Патологическая организация нервной системы Н. В. Гоголя несомненна, и ею, или, говоря иначе, болезнью, мы можем объяснить гениальность автора "Мертвых душ". Остается не вполне выясненным, чем объясняется и болезнь, и гениальность Н. В. Гоголя: унаследованным вырождением или случайным заболеванием в детском возрасте, но ведь это и не имеет большого значения.
Я вполне понимаю, что объяснение гениальности как патологического явления мало выясняет нам сущность дела; если даже и признать как безусловно доказанное, что гений обусловлен болезнью, что вообще гениальность есть патологическое уклонение от типа, все же остается невыясненным главное: какие болезни и каким образом обусловливают гениальность, какие уклонения мозга бывают у гениальных людей.
Однако такое объяснение имеет и некоторую ценность, так как благодаря ему нам вполне ясна ошибка биографов, старающихся объяснить гениальность характером родителей, воспитанием, влиянием среды и т. п. Все такие попытки совершенно несостоятельны, как в том убеждает нас жизнь Н. В. Гоголя; ни среда, ни характер родителей, ни воспитание, ни впечатления детства, ни образование — одним словом, ничто, кроме болезни, не может объяснить нам удивительных способностей Н. В. Гоголя.

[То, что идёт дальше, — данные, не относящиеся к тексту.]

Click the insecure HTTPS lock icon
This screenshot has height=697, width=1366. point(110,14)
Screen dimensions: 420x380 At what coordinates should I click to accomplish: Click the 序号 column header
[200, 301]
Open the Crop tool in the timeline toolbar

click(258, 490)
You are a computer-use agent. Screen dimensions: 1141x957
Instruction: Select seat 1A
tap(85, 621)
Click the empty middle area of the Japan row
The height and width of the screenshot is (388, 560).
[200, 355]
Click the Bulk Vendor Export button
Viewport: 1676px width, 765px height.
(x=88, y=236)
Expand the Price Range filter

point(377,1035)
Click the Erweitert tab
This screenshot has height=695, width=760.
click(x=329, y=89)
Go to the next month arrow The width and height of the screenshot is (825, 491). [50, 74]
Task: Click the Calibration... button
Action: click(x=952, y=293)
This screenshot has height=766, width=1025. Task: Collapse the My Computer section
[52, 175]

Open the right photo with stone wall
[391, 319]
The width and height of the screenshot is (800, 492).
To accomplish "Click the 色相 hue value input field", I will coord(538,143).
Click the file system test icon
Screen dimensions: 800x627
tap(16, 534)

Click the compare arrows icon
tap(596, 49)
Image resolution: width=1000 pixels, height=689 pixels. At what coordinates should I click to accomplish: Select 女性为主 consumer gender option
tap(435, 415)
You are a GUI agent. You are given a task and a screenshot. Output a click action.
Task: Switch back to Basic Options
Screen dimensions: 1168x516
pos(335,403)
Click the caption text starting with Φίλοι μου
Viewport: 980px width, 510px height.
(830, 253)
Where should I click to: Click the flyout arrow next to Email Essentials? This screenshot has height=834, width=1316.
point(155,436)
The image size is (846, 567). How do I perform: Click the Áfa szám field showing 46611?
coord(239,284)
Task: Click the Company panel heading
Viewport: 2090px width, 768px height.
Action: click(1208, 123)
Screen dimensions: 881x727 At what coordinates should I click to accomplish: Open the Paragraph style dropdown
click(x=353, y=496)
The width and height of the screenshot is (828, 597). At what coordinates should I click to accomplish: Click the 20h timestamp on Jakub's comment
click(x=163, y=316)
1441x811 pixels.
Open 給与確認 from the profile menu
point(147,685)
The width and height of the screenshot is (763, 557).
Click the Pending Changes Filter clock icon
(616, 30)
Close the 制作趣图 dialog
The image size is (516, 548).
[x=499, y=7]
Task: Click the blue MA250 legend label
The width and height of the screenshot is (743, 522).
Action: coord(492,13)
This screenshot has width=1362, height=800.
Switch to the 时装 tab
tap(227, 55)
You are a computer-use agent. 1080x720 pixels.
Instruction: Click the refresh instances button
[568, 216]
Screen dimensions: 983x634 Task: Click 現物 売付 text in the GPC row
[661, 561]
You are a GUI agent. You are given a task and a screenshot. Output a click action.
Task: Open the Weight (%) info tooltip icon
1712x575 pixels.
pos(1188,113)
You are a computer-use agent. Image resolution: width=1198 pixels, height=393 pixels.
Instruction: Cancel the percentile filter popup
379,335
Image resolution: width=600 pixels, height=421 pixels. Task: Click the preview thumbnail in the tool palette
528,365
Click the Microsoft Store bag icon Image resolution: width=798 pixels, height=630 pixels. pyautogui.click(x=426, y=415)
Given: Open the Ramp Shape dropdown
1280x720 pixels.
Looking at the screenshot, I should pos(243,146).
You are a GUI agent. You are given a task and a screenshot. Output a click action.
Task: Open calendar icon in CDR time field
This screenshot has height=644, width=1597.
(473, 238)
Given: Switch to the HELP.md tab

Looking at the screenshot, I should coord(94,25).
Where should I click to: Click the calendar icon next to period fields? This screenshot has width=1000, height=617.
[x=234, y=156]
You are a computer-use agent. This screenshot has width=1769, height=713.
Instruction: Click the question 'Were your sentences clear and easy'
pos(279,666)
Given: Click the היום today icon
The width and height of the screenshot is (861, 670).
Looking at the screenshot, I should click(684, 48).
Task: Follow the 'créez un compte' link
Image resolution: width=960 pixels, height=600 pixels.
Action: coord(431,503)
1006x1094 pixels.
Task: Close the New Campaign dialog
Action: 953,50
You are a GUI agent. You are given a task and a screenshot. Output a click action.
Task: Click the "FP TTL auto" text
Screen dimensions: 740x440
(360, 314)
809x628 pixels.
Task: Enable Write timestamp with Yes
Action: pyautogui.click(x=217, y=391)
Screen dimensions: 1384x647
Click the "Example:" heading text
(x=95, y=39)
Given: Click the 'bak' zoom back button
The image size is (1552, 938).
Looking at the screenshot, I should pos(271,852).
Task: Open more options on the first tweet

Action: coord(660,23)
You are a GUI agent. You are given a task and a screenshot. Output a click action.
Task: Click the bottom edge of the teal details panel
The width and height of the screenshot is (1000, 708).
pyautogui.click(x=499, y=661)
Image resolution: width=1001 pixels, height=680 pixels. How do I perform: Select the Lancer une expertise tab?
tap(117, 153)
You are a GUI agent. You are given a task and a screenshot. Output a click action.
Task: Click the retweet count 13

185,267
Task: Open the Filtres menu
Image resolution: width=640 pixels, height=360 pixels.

Вообще, воспитание, влияние родных и друзей очень мало воздействуют на гениальных людей; жизнь Н. В. Гоголя может служить этому хорошим подтверждением. В. А. Гоголь имел самое ничтожное влияние на своего сына, в чем, конечно, нельзя его обвинить; гениальный сатирик сам перевоспитал себя, развивался вполне самостоятельно. Биографы обычно стараются объяснить жизнь и творчество гения воздействиями на него среды, забывая, что гений и воспринимает, и перерабатывает иначе, чем мы, обыкновенные люди; гений именно отличается и крайней самостоятельностью, и громадной своеобразностью.

II

О детстве Н. В. Гоголя нам ничего не известно, кроме того, что он часто хворал и вообще был ребенок болезненный; как и относительно детства всех великих людей, и о детстве Н. В. Гоголя имеются сведения, не заслуживающие ни малейшего доверия. Есть любители сообщать невероятные сведения о жизни великих людей, почему вообще нужна крайняя осторожность при оценке сообщений о Н. В. Гоголе; даже правдивый и образованный Данилевский писал, что Гоголь "трех лет от роду, не учась грамоте у учителя, уже бегло читал и писал слова мелом".
Нет никаких сомнений в том, что до поступления и Гимназию высших наук в Нежине Гоголь воспитывался и учился так же, как и его сестры, ничем особенным не выделялся. Его болезненность мешала ему учиться настолько, что в Полтаве потребовались усиленные занятия с особо приглашенным для этой цели учителем. Если бы до отъезда в Нежин Н. В. Гоголь чем-либо выделялся, его наблюдательная мать обратила бы на это внимание и запомнила бы ею подмеченное.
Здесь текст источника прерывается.